◆ **Source**

Proof of Proposition 2

(1)\( R_{{}}^{{AI_{1} }} = \frac{{k\left( {a - c_{2} - c_{1} } \right) + 4\lambda R_{0} }}{{4\lambda - k^{2} }} > \frac{{4\lambda - k^{2} }}{{4\lambda - k^{2} }}R_{0} = R_{0} \), \( R_{{}}^{{AI_{2} }} = \frac{{\left( {k + s} \right)\left( {a - c_{2} - c_{1} } \right) + 4\lambda R_{0} }}{{4\lambda - \left( {k + s} \right)^{2} }} > \frac{{k\left( {a - c_{2} - c_{1} } \right) + 4\lambda R_{0} }}{{4\lambda - \left( {k + s} \right)^{2} }} > \frac{{k\left( {a - c_{2} - c_{1} } \right) + 4\lambda R_{0} }}{{4\lambda - k^{2} }} = R_{{}}^{{AI_{1} }} \). Thus, \( R_{0} < R^{{AI_{1} }} < R^{{AI_{2} }} \).(2) \( w^{{AI_{1} }} - w^{AN} = \frac{{k^{2} \left( {a - c_{1} - c_{2} + kR_{0} } \right)}}{{2\left( {4\lambda - k^{2} } \right)}} > 0 \), \( w^{AN} - w^{NN} = \frac{{sR_{0} }}{2} > 0 \). Let \( w^{{AI_{2} }} < w^{NN} \). we have \( \left( {k^{2} - s^{2} } \right)\left( {a - c_{1} - c_{2} } \right) + \left( {k - s} \right)\left( {k + s} \right)^{2} R_{0} < 0 \) and it always holds. Thus, \( w^{{AI_{2} }} < w^{NN} < w^{AN} < w^{{AI_{1} }} \).(3) \( p^{{AI_{1} }} - p^{AN} = \frac{{3k^{2} \left( {a - c_{1} - c_{2} + kR_{0} } \right)}}{{4\left( {4\lambda - k^{2} } \right)}} > 0 \), \( p^{AN} - p^{NN} = \frac{{sR_{0} }}{4} > 0 \). Let \( p^{{AI_{2} }} < p^{NN} \), we have \( \left( {3k - s} \right)\left( {k + s} \right)\left( {a - c_{1} - c_{2} } \right) + \left( {3k - s} \right)\left( {k + s} \right)^{2} R_{0} < 0 \) and it always holds. Thus, \( p^{{AI_{2} }} < p^{NN} < p^{AN} < p^{{AI_{1} }} \).(4) \( q^{{AI_{2} }} - q^{{AI_{1} }} = \frac{{\left( {2ks + s^{2} } \right)\left( {a - c_{1} - c_{2} } \right) + \left( {4\lambda s + k^{2} s + ks^{2} } \right)R_{0} }}{{\left[ {4\lambda - \left( {k + s} \right)^{2} } \right]\left( {4\lambda - k^{2} } \right)}} > 0 \), \( q^{NN} - q^{AN} = \frac{{sR_{0} }}{4} > 0 \). Let \( q^{{AI_{1} }} > q^{NN} \), we have \( a - c_{1} - c_{2} + \left( {k + s - \frac{4\lambda s}{{k^{2} }}} \right)R_{0} > 0 \) and it always holds. Thus, \( q^{AN} < q^{NN} < q^{{AI_{1} }} < q^{{AI_{2} }} \).In summary, Proposition 2 is proved.

◆ **Problem**
In the proof of Proposition 2, what ordering of R_0, R^{AI_1} and R^{AI_2} does part (1) conclude?

◆ **Given data**
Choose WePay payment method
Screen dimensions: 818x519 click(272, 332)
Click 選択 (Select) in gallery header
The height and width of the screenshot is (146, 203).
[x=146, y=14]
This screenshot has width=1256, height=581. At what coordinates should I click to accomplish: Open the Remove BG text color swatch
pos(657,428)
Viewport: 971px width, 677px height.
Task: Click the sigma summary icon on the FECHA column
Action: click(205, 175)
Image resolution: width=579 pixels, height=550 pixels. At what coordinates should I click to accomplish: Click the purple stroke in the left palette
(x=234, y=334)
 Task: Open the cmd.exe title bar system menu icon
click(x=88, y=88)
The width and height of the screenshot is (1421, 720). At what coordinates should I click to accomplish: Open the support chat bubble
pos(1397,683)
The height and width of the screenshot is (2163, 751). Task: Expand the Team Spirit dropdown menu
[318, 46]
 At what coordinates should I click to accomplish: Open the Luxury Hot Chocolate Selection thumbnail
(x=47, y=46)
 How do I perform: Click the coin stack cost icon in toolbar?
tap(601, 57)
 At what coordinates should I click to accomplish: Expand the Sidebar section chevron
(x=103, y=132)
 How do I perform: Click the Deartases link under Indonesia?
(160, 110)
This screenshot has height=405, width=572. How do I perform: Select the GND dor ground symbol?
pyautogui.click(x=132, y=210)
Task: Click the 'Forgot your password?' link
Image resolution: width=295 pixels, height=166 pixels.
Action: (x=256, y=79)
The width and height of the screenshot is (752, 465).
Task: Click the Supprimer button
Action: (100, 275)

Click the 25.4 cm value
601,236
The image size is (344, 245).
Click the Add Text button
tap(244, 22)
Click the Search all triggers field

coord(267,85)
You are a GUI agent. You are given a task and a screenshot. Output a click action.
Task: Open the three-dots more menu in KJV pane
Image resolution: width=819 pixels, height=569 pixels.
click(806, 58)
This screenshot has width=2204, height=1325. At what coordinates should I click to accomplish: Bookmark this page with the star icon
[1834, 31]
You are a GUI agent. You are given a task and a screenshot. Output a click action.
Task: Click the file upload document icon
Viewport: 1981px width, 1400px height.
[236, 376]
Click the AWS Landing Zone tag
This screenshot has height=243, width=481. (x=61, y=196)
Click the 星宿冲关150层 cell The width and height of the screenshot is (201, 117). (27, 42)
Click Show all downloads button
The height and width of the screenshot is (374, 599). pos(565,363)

◆ **Reply to the task**
R_0 < R^{AI_1} < R^{AI_2}